New breach reporting regime a substantial increase in complexity
By tzhang
16 April 2021 — 2 minute read

Many small financial advice licensees will find it virtually impossible to comply with the increasingly complex requirements of the new breach reporting regime, the Association of Financial Advisers (AFA) has warned.

The draft Financial Sector Reform (Hayne Royal Commission Response) Bill 2020 has moved to strengthen the breach reporting regime for licensees, mandating AFSL holders report serious compliance concerns about advisers or other licensees to ASIC on a quarterly basis. The requirements will come into effect from 1 October.

In a submission to the Treasury, the AFA has cautioned the legislation will cause a “substantial increase in the scale and complexity” in self-reporting, with an impact “much greater than was appreciated when the bill was drafted”.

“Our serious concern with respect to the implications of the Financial Sector Reform (Hayne Royal Commission Response) Bill 2020 is that it is significantly moving away from the concept of significant breach reporting and that this new regime will involve an exponential increase in the number of breaches that need to be reported and many of these will be of a largely administrative nature,” acting chief executive of the AFA, Phil Anderson, stated in the submission.

“The other key point that commissioner Hayne made in his interim report was the need to review and reduce the complexity of the requirements of the Corporations Act. Unfortunately, the new breach reporting regime represents a substantial increase in the scale of complexity, and in our view, this is virtually impossible for a small financial advice licensee to comply with.”

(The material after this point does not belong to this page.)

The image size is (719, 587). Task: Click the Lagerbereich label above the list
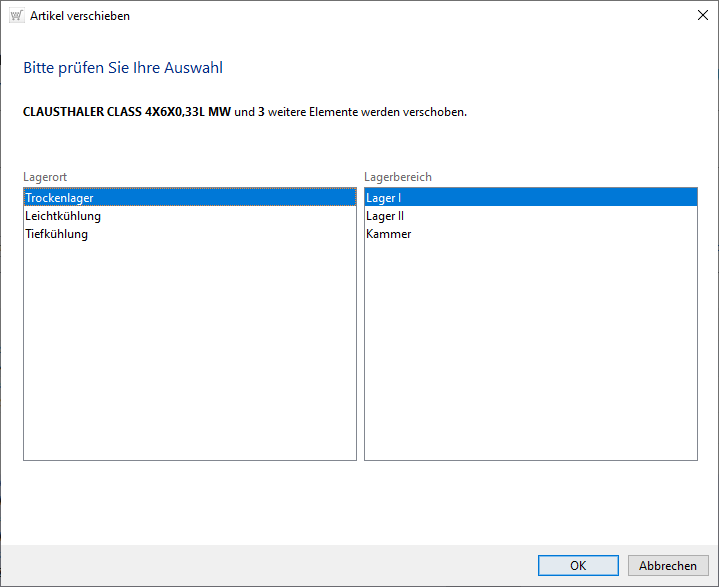click(x=398, y=177)
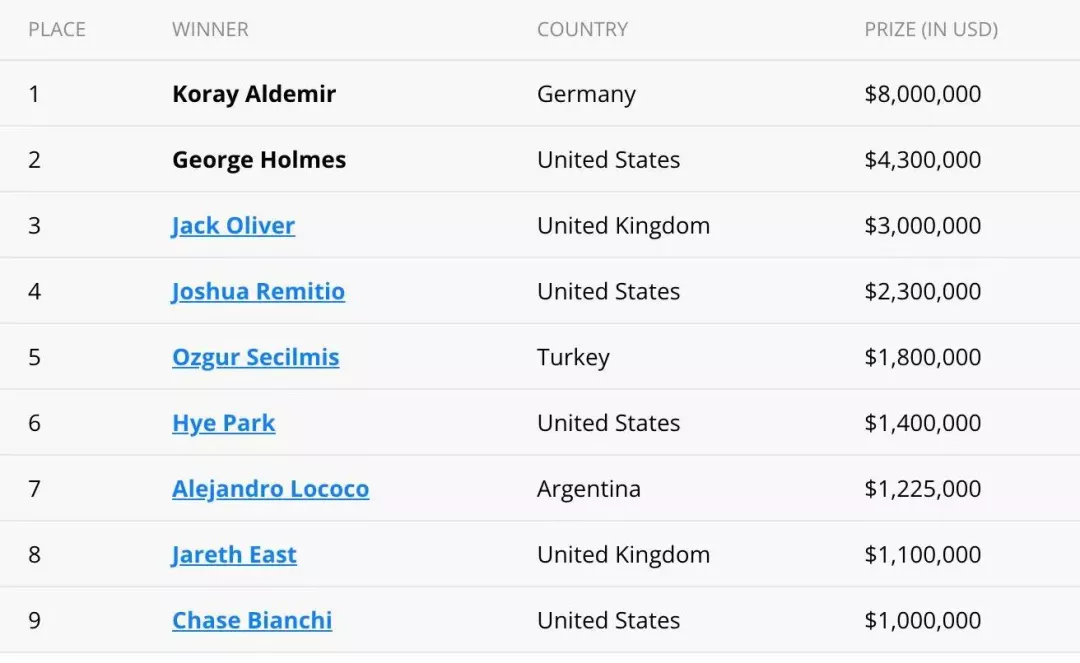Visit the Alejandro Lococo link
1080x663 pixels.
[x=271, y=489]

The AFA said it had held a number of discussions with the body’s licensee partners, and are well aware of the serious concerns that many of them have with the implications of this legislation. 

“In one case, a licensee who had four breaches reported in 2020, expected on the basis of the new legislation, that this would increase to 198. Their feedback suggests that the exclusion of civil penalty matters for the failure to deliver an FSG and a PDS would only marginally decrease the number of breaches that would need to be reported,” Mr Anderson said.

In its submission, the AFA said that the compliance regime for advice is complex, making minor breaches of an administrative nature common, despite not necessarily to the detriment of the consumer.

An example is the recent licensees that have been fined for failing to notify ASIC within 30 business days that one of their advisers had passed the FASEA exam, Mr Anderson noted, despite the test not being a mandatory requirement until 1 January 2022. The number of breaches relating to the FASEA exam is only expected to pick up in the coming years.

The body has urged the government to consider a deferral for commencing the new regime and to make certain civil penalty provisions exempt from the law.

“For context, financial advice licensees are required to undertake a detailed audit of a number of financial advice files for each adviser every year,” Mr Anderson said. 

“This process inevitably results in a number of matters being identified, even for those advisers with a good compliance track record. The vast majority of these matters would involve no consumer detriment and are largely administrative or record-keeping matters.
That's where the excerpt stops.